Monday, August 13, 2018


August 12, 2018
It’s interesting, although in my case humbling, to run through lists of the hundred greatest novels (or hundred books everyone should read, etc.), and keep score.  I did that earlier this year, and found that the lists do not reveal any criteria for inclusion or any obvious pattern to their choices, except for “BBC's Best Loved Novels of All Time.”  Even it includes many I’ve never heard of.
There is bound to be some variation, as not all of the lists have the same format.  Four of the ten that I found included only novels, and another only British novels.  However, the rest contained mostly novels (with various combinations of classics, plays, essays, children’s books or collections of short stories added), so there is good deal of overlap.
Only one entry made every list; appropriately in an age of doublespeak and perpetual war, it is Orwell’s 1984. Jane Eyre appeared on nine.  Animal Farm, Catch-22, David Copperfield, Lord of the Flies and The Great Gatsby made eight.
Brave New World, Emma, Great Expectations, Lolita, Mrs. Dalloway, Midnight’s Children, One Hundred Years of Solitude, On the Road, Pride and Prejudice, The Catcher in the Rye and Ulysses made seven lists.

Included on six were A Passage to India,  Alice’s Adventures in Wonderland, Anna Karenina, Brideshead Revisited, Crime and Punishment, Heart of Darkness, Madame Bovary, Middlemarch, Moby Dick, Tess of the D’Urbervilles, The Grapes of Wrath, To Kill a Mockingbird and Wuthering Heights.
Many of the other choices seem quirky, an impression reenforced by the fact that, of the 486  books which made up the lists, 271 appeared only once.  Of those, I counted 212 novels or novel series.  Several others are novellas or collections of short stories.
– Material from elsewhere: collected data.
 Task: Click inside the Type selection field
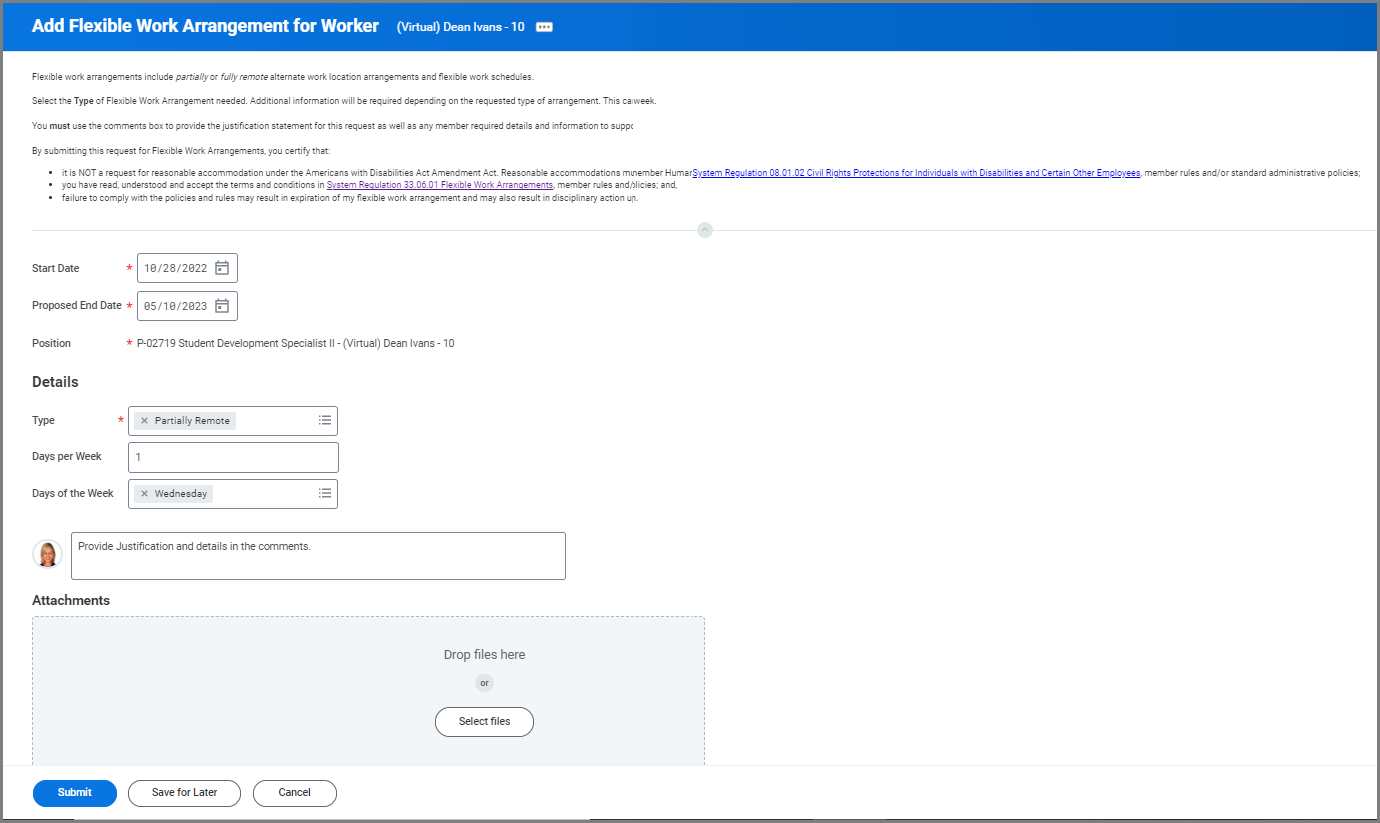[x=275, y=421]
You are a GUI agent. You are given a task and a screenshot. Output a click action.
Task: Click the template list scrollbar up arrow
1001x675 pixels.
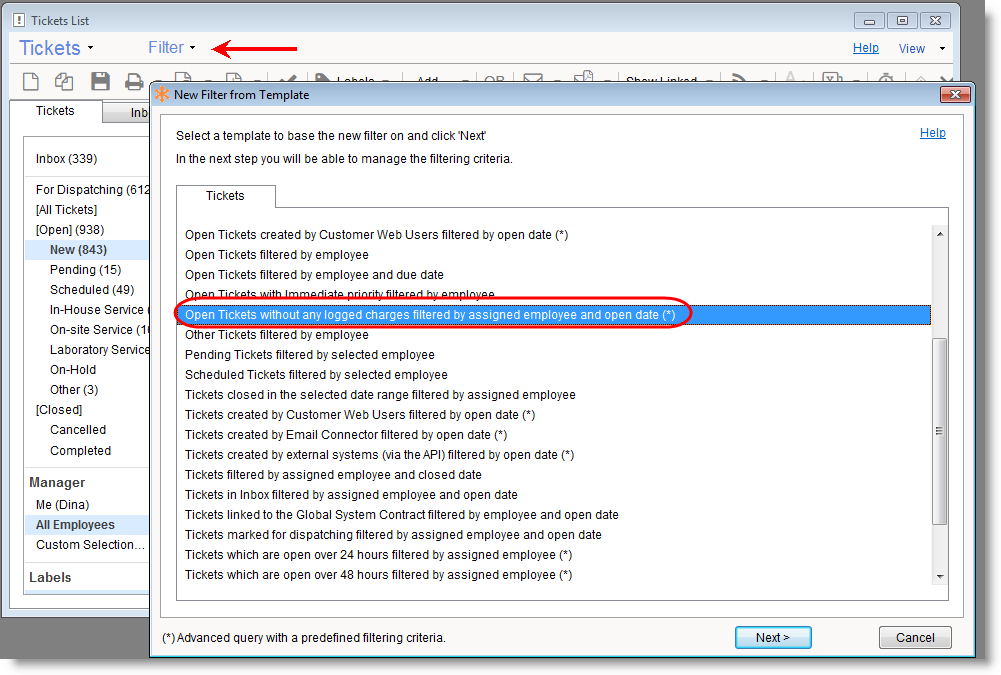[x=939, y=234]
The oddest choice by far, appearing once, is Thus Spake Zarathustra, Nietzsche’s tale of a wandering guru.  Although I had read some of Nietzsche in college, and some later, I had avoided Zarathustra because of its obvious oddity.  When I discovered it on "99 Classic Books Challenge," I read it in an attempt to determine what could have led to its inclusion.  It certainly isn’t due to literary merit, at least in the translation referred to. Nietzsche wrote it in antique German, which reaches us in a form of English suggesting, in style, a bad first draft of the King James Bible.  (There are more modern translations, entitled Thus Spoke Zarathustra).  As to content, it often is incoherent, and when it makes sense, it is reprehensible.
Although the lists aren’t, or ought not to be taken as, a collection of what one “should” read, they do serve as a reminder that there are good books out there that otherwise are forgotten, overlooked or postponed.  I’ve noted a few.  We’ll see.